PROBLEM TO SOLVE →
Every line from the one holding "The height and width of the screenshot is (613, 1000)." through the final line of the entries is to be reproduced exactly, and no other line.

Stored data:
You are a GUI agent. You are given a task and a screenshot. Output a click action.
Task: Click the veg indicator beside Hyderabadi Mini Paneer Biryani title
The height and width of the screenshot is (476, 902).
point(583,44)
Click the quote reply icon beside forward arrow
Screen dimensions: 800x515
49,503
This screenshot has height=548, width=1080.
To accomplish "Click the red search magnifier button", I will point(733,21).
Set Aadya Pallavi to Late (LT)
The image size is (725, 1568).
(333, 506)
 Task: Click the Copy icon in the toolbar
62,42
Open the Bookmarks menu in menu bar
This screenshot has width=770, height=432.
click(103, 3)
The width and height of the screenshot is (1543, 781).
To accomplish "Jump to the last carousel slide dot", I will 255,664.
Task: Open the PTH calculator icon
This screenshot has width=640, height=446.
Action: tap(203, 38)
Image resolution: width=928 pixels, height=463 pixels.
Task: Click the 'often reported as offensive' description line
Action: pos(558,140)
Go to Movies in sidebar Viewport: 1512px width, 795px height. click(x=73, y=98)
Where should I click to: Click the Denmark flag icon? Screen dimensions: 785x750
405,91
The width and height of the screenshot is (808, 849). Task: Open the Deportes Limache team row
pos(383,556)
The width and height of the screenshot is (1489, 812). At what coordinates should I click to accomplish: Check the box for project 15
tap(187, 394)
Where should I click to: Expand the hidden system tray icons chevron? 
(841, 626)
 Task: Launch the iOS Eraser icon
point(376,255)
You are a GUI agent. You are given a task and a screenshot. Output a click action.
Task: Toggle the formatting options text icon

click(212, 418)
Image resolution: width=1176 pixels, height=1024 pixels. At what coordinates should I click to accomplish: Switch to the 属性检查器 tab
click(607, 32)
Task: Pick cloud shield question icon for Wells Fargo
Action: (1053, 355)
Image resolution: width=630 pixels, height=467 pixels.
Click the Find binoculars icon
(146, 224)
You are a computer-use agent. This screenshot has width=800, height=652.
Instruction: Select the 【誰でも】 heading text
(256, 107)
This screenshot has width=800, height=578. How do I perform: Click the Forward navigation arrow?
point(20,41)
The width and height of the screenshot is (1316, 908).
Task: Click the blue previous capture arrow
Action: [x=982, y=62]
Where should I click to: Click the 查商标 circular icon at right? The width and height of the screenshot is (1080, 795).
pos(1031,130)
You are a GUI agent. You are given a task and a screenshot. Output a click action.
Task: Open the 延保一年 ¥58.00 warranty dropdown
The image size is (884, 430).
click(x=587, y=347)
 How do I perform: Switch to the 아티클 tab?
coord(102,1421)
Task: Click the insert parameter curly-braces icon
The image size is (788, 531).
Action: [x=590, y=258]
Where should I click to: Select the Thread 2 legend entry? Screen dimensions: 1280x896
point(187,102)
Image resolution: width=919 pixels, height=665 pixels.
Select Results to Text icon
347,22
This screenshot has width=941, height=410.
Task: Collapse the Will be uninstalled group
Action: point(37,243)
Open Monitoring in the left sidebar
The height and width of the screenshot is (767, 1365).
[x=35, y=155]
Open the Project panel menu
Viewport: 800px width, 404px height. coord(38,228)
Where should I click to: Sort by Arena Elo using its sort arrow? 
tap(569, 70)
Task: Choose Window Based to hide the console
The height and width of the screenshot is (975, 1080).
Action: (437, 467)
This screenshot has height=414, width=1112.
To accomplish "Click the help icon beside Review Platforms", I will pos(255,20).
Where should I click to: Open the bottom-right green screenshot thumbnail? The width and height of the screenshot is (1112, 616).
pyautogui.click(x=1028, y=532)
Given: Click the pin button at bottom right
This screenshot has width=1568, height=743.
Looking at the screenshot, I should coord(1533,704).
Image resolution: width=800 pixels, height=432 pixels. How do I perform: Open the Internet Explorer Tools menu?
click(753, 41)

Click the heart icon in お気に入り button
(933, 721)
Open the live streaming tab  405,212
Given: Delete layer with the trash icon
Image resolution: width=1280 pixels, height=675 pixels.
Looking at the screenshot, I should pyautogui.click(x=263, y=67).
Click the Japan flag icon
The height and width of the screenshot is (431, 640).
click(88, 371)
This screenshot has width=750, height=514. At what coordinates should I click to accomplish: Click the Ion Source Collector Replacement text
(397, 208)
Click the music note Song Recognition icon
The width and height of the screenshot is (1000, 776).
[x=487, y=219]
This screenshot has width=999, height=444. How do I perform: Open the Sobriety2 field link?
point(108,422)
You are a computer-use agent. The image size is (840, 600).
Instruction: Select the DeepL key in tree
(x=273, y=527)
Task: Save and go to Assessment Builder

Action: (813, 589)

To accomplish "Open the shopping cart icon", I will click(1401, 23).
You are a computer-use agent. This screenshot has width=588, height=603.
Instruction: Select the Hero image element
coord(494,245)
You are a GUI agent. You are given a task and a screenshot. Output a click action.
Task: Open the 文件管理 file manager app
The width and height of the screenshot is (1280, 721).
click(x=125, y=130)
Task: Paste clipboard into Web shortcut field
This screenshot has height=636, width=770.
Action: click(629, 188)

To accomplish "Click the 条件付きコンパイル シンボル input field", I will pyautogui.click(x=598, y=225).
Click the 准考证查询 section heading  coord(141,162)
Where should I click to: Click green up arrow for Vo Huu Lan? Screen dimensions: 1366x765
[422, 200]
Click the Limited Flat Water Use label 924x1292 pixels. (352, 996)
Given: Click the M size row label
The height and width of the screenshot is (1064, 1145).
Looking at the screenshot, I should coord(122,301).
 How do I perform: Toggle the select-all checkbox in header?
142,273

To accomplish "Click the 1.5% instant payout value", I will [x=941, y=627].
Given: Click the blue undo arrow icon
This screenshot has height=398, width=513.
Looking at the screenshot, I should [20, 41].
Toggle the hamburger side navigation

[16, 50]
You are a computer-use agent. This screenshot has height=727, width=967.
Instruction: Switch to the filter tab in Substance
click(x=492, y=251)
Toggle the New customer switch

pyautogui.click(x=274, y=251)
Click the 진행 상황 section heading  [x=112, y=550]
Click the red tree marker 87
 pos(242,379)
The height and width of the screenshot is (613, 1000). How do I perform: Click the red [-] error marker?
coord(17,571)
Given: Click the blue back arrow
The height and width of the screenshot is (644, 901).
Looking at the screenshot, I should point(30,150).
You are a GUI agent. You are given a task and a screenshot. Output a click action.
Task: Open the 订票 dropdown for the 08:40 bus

COMPLETED EXERCISE →
The height and width of the screenshot is (613, 1000). How do I perform: Click the red [-] error marker?
coord(17,571)
Given: Click the blue back arrow
The height and width of the screenshot is (644, 901).
Looking at the screenshot, I should point(30,150).
You are a GUI agent. You are given a task and a screenshot. Output a click action.
Task: Open the 订票 dropdown for the 08:40 bus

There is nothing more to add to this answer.